魔女のグラバは湯婆婆そっくりだし、ロウニーは千のようだ。仮面というものを物語のフックにしながらテンポ良く物語は進み、表現は難解で読み辛いけどサクサクと読み進んでしまう。

なかなか良作だと思う。本作の題材である仮面というと映画「マスク」を思い出す。人は皆、社会の中で見えない仮面をかぶり、TPOに合わせて自分を演じているという台詞が脳をよぎる。

ゴブリンの劇団に、街のどこかに生きているが見つけることのできない行方不明のロウニーの兄であるロウワンの探索、街に迫り来る洪水、先輩だがグラバを裏切るヴァスの想いなど、同時進行で様々なポイントが行き交う。

てんこ盛りだが、キレイに一本の線上に紡がれている。アメリカで教師をしていた作者ウィリアム・アレグザンダー初の長編デビュー作にしていきなり全米図書賞を獲得したのも頷ける。

初めてにしては出来過ぎなくらいストーリーが良く、特に世界観は抜群に素晴らしい。申し訳ないが、作者がアメリカ人だとは信じられない。
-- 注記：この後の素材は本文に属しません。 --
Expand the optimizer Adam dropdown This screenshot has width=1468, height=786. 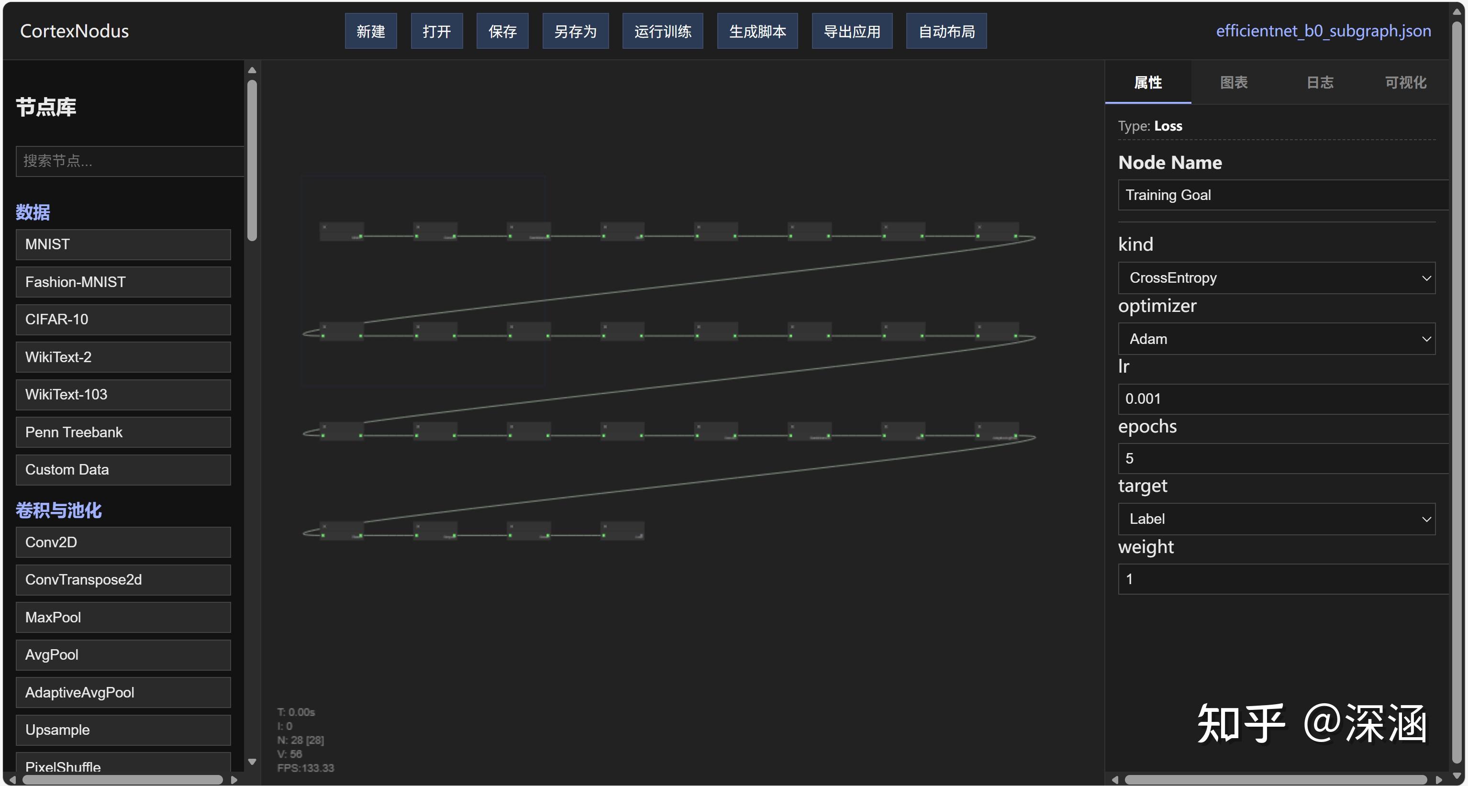[1276, 339]
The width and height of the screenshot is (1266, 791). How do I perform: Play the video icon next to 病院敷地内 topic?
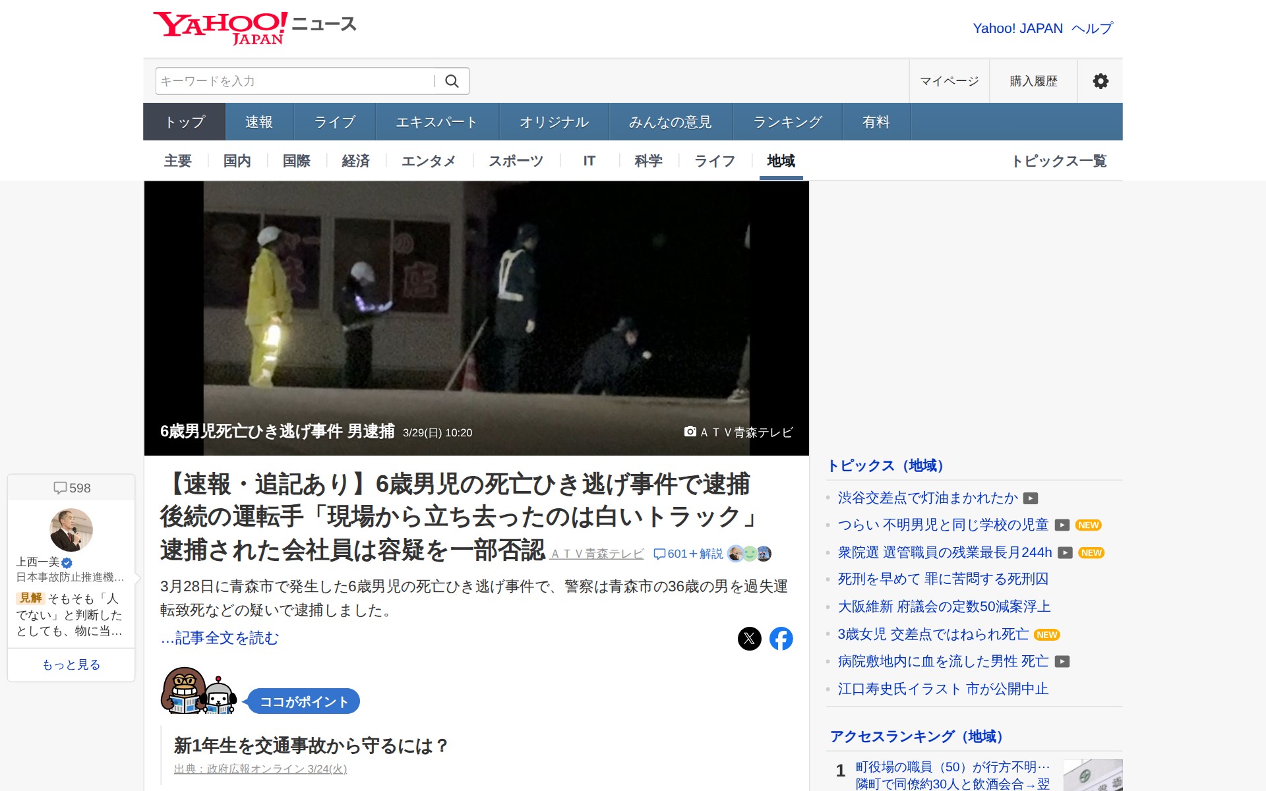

まだこうした真面目なクラシックだが面白い作品をかける大人がアメリカにいたなんて、その事実だけでも実に信じ難く愉快だ。

作中のゴブリンは一体どんな存在なのか、どうしてゴブリンになったのか、不老不死なのか、色々気になる。

スピンオフとして「影なき者の歌」という作品もあるようなのでぜひ読んでみたいと思う。